Awake from this dream:
There was a prophet standing in the square with arms upheld in exhortation to the beggared multitude gathered there. A delegation of human ruin who attended him with blind eyes upturned and puckered stumps and leprous sores. The sun hung on the cusp of eclipse and the prophet spoke to them. This hour the sun would darken and all these souls would be cured of their afflictions before it appeared again.

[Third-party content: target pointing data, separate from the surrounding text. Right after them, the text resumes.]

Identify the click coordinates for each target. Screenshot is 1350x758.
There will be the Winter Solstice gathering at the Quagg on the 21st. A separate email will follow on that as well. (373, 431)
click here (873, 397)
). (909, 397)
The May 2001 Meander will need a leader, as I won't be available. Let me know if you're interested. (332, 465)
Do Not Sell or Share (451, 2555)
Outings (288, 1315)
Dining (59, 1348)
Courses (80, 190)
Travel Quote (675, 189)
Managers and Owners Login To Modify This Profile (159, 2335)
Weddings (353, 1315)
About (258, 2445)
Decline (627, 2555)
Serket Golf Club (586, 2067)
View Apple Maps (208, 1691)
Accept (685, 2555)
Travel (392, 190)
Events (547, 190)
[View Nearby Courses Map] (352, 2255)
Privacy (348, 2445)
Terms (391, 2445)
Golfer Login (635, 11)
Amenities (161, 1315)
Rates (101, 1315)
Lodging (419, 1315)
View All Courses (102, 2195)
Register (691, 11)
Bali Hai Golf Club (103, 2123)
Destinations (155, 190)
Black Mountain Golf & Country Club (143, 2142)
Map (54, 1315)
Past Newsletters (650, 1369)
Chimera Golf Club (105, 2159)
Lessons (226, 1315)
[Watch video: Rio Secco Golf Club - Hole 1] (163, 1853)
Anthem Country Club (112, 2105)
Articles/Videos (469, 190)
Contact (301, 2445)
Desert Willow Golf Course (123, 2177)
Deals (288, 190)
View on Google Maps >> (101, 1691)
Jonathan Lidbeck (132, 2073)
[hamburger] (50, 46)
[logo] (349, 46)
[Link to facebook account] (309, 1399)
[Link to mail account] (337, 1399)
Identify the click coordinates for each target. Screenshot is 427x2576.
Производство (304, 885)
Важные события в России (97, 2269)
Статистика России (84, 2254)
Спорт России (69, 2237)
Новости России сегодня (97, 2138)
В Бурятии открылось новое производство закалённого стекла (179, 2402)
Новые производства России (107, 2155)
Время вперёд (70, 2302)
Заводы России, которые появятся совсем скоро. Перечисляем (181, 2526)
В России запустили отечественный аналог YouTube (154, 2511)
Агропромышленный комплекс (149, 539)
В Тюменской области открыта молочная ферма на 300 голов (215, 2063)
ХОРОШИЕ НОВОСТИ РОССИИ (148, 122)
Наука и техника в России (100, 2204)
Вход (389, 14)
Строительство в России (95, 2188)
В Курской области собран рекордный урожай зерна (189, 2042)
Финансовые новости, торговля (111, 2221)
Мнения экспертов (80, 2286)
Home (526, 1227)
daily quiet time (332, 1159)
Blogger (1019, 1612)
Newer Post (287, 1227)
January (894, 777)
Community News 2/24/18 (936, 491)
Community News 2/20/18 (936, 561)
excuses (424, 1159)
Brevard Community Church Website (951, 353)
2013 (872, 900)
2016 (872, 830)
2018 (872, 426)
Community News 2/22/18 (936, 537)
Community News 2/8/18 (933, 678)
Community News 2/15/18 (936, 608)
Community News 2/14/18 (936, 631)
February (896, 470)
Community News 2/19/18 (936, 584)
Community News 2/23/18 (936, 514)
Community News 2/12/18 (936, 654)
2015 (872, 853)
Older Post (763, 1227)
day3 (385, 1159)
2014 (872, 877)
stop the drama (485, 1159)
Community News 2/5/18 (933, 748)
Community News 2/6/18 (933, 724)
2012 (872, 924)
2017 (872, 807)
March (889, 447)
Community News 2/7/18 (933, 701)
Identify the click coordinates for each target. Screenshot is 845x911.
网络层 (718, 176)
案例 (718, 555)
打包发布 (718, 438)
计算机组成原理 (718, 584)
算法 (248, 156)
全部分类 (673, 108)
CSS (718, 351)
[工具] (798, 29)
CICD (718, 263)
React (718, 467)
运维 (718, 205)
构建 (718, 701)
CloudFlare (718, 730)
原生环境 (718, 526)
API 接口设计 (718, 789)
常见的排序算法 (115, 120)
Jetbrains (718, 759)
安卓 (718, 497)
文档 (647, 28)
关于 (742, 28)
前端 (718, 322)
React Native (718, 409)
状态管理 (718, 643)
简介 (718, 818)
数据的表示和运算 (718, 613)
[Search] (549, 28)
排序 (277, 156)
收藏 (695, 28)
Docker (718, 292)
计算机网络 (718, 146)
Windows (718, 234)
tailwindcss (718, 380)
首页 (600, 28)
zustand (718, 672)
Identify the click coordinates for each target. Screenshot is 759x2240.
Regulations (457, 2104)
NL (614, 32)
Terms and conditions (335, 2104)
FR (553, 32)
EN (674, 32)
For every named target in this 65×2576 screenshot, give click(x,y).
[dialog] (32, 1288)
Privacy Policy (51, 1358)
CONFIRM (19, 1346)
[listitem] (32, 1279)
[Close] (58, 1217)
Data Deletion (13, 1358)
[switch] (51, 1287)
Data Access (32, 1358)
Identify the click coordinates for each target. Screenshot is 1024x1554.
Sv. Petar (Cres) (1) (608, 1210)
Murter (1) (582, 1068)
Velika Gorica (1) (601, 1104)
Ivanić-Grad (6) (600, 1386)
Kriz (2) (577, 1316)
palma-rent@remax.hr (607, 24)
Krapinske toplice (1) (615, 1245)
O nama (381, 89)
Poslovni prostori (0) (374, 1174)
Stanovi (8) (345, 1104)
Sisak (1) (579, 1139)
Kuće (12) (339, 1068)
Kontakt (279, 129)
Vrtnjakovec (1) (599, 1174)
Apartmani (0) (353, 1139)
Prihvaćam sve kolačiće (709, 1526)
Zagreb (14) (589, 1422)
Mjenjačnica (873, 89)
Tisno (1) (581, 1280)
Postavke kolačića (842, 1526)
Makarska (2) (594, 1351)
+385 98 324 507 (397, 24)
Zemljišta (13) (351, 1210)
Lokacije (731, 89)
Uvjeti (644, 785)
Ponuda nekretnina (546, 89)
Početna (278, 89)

And the dreamer himself was caught up among the supplicants and when they had been blessed and the sun begun to blacken he did push forward and hold up his hand and call out. Me, he cried. Can I be cured? The prophet looked down as if surprised to see him there amidst such pariahs. The sun paused. He said: Yes, I think perhaps you will be cured. Then the sun buckled and dark fell like a shout. The last wirethin rim was crept away. They waited. Nothing moved. They waited a long time and it grew chill. Above them hung the stars of another season. There began a restlessness and a muttering. The sun did not return. It grew cold and more black and silent and some began to cry out and some despaired but the sun did not return. Now the dreamer grew fearful. Voices were being raised against him. He was caught up in the crowd and the stink of their rags filled his nostrils. They grew seething and more mutinous and he tried to hide among them but they knew him even in that pit of hopeless dark and fell upon him with howls of outrage.